Старик еще что-то говорил, но я уже не слышал его. Все мое внимание устремилось к тем, кто входил в палатку. Никогда ранее я не видел подобных существ. Поджарые, покрытые чешуей, они имели тонкие длинные передние и задние трехпалые лапы, заканчивающиеся кривыми когтями. Сейчас существа стояли лишь на задних конечностях, но это явно было им непривычно и неудобно.

Одно из существ подошло к старику и некоторое время пристально смотрело тому в глаза. Они словно бы разговаривали, не произнося при этом ни слова. За существом по земле волочился длинный, будто змеиный, снабженный плавниками хвост. Со спины свисало подобие коротких перепончатых крыльев.

Диалог завершился, и старик отошел в сторону, вновь усевшись за свой журнал и взявшись за перо, словно ничего необычного вокруг не происходило.

Существа двинулись ко мне, обступая кровать, теперь сильно напоминающую мне обеденный стол. Это впечатление усиливалось ароматными травами - поданное кушанье в моем лице, обложенное приправами. На меня уставились пять ничего не выражающих физиономий с рыбьими глазами. Их пасти, открывающиеся на удивление широко, оказались усыпаны различного размера игольчатыми зубами, растущими будто вразброс, без какой-либо заметной системы.

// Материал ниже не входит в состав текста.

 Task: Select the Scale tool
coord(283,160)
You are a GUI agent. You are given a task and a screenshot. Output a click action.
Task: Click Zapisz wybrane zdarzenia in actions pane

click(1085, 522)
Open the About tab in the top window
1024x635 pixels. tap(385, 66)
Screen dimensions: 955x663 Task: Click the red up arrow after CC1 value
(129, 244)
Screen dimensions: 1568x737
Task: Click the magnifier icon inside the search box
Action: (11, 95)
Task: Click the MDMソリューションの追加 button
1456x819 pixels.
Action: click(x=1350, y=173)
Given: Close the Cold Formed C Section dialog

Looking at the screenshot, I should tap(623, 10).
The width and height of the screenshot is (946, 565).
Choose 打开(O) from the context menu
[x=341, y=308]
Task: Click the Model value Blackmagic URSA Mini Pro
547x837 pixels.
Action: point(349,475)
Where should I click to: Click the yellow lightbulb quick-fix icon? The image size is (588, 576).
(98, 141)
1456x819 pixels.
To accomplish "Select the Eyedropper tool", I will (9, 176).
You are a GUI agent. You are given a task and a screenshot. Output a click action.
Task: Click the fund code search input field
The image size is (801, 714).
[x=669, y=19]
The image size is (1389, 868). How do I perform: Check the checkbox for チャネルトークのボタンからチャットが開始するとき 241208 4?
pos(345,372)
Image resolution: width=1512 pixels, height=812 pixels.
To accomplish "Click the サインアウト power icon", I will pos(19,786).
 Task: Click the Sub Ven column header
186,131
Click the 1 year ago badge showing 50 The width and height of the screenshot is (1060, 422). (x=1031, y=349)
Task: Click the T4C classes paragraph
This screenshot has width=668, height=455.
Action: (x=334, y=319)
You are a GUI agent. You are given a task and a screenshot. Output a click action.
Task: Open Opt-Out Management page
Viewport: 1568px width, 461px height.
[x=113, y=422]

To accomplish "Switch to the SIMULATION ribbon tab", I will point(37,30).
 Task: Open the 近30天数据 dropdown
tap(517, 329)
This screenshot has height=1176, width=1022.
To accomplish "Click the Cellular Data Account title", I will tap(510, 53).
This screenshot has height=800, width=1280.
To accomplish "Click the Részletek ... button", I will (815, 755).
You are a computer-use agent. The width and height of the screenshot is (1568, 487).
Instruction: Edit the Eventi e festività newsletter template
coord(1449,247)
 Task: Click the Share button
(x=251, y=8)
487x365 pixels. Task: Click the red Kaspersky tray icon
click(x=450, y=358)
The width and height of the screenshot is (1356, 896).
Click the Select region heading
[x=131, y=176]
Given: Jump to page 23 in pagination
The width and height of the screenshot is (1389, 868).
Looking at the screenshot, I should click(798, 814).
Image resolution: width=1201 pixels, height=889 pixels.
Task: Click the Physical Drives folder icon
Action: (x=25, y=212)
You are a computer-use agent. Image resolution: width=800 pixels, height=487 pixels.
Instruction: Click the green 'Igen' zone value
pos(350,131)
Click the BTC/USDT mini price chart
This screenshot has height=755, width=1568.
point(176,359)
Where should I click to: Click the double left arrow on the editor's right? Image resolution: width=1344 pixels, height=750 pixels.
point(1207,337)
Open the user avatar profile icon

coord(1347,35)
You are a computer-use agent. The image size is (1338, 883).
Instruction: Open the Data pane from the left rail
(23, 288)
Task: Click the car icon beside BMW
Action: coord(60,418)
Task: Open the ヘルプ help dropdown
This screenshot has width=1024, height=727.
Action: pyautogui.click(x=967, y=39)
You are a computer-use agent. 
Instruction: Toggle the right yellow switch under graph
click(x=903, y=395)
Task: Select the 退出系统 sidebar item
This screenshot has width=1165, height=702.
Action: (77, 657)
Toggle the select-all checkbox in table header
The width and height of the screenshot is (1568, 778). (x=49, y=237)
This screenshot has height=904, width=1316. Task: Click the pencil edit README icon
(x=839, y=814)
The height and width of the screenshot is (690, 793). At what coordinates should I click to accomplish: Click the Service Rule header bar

Когда тот, кто вошел первым, протянул ко мне лапу, и его когти коснулись моего живота, раздирая его - я взвыл. Как только мог громко и отчаянно, даже не надеясь на чью-то помощь или сострадание. Ужас от происходящего отнимал возможность здраво мыслить, а боль затуманивала сознание.


Старик, как ни в чем не бывало, сидел на ящике и старательно выводил в судовом журнале строку за строкой. Очередная история была почти записана, и это немного огорчало. Но ничего, он знал, что будут другие. Надо лишь набраться терпения.